Stored data entries:
□ □ □

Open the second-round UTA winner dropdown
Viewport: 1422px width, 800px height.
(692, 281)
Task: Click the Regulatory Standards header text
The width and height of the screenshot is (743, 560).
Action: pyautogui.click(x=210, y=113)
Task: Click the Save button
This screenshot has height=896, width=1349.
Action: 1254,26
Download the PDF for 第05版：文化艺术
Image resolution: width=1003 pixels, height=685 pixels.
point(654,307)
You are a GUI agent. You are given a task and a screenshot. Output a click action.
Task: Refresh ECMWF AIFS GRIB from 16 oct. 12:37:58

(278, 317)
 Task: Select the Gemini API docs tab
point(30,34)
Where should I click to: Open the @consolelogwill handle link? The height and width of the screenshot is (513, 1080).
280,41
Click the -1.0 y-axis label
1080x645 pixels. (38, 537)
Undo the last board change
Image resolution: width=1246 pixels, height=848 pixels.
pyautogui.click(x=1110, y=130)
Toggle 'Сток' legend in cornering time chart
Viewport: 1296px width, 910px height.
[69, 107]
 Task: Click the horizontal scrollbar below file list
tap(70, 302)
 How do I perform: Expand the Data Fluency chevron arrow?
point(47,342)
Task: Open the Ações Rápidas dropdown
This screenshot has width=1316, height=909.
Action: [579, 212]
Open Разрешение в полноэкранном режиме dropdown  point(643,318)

□ □ □

- What this task involves: Search the records for the string "dropdown" and report each line that has it.

- Response to the exercise:
Open the second-round UTA winner dropdown
Task: Open the Ações Rápidas dropdown
Open Разрешение в полноэкранном режиме dropdown  point(643,318)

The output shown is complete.